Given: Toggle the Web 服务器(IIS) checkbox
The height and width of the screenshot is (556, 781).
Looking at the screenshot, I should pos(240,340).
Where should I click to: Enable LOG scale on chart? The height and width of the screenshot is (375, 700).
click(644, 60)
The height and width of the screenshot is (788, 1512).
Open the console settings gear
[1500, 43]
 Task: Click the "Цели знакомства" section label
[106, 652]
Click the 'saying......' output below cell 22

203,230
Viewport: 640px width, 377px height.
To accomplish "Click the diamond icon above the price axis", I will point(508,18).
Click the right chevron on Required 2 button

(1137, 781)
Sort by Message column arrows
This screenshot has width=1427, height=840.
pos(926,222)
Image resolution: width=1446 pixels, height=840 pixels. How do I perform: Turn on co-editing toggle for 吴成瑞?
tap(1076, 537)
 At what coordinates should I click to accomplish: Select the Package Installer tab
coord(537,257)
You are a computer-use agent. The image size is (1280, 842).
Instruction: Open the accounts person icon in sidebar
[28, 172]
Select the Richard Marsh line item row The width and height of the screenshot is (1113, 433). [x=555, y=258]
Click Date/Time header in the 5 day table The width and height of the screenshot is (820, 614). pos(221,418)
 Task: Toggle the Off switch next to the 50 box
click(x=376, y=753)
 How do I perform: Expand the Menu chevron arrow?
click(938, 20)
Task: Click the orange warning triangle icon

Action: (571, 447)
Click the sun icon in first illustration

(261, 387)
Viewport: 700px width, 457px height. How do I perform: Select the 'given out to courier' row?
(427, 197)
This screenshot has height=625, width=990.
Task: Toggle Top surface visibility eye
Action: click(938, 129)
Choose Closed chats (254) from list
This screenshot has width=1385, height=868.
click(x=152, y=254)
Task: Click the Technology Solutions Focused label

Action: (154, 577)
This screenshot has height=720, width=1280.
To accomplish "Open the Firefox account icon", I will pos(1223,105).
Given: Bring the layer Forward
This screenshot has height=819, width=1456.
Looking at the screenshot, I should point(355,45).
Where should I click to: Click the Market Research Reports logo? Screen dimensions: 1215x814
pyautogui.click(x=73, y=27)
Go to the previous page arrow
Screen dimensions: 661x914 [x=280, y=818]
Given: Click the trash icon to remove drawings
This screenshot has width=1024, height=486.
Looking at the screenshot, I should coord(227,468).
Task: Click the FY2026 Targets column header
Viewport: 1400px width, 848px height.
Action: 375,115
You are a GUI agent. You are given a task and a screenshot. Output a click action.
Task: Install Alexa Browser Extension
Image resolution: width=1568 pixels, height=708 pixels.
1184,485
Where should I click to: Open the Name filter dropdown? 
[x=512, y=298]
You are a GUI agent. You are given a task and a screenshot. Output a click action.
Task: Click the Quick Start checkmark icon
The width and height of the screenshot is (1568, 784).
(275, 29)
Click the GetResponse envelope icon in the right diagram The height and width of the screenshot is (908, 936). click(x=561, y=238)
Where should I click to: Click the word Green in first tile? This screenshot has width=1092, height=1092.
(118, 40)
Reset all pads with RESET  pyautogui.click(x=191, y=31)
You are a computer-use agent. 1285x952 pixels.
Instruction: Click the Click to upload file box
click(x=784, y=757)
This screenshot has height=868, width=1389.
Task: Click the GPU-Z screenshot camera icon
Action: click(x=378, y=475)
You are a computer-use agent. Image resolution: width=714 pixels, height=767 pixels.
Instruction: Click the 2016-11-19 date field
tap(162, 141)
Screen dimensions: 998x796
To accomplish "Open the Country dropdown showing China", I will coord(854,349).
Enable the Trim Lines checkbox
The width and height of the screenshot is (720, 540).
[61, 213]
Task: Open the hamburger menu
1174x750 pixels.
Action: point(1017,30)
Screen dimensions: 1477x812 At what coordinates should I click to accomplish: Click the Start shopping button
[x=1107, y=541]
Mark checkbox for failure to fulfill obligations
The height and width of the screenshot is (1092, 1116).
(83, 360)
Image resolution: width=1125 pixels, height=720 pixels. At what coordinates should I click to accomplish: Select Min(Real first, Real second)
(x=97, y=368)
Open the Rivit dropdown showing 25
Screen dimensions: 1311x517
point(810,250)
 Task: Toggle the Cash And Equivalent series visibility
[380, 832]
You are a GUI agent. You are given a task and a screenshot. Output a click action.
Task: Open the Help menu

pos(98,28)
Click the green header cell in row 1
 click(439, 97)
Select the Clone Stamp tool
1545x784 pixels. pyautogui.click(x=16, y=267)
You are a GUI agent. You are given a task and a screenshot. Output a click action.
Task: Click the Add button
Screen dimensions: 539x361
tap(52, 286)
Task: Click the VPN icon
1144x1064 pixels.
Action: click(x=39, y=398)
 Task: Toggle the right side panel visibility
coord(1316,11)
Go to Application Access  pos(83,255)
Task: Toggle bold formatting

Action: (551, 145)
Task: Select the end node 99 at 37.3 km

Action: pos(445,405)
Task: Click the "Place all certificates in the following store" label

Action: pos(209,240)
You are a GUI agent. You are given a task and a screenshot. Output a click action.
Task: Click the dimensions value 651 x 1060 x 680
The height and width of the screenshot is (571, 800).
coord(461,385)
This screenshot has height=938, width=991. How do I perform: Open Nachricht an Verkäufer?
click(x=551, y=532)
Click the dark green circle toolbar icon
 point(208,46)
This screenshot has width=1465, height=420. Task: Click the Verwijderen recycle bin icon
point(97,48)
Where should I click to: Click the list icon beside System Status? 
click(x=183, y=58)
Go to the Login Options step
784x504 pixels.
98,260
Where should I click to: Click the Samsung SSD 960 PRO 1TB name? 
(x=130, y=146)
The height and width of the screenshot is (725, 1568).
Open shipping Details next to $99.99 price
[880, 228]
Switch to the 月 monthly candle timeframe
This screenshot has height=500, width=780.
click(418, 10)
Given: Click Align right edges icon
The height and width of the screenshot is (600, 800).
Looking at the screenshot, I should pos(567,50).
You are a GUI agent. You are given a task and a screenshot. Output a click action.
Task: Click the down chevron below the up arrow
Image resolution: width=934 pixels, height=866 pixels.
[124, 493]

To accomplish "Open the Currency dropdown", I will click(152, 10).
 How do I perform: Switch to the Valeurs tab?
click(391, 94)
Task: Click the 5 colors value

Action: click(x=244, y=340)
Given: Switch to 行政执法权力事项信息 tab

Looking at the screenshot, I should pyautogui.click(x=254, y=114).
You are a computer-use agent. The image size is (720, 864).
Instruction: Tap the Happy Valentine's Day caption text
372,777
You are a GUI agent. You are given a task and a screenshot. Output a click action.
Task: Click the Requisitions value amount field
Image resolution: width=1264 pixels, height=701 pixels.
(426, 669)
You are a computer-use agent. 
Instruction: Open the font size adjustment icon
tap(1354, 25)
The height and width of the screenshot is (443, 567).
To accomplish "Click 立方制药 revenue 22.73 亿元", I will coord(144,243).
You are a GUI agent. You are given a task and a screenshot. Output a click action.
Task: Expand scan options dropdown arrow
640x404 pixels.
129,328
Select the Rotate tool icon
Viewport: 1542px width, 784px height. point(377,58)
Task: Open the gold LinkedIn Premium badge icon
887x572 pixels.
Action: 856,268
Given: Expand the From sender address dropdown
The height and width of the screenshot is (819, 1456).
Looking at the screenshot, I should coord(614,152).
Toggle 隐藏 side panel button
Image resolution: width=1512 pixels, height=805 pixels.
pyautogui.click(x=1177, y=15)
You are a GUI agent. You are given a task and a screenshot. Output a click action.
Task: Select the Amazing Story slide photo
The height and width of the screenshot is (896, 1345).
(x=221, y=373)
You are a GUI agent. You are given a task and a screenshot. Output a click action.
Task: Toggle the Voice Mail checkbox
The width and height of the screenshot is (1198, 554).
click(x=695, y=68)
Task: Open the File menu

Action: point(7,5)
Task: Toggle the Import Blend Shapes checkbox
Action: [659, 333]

(TASK DIRECTIONS) Count how many lines of the items above contain the word "size", treating case as significant, and give only the number.

(RESPONSE FOR THIS EXERCISE) 3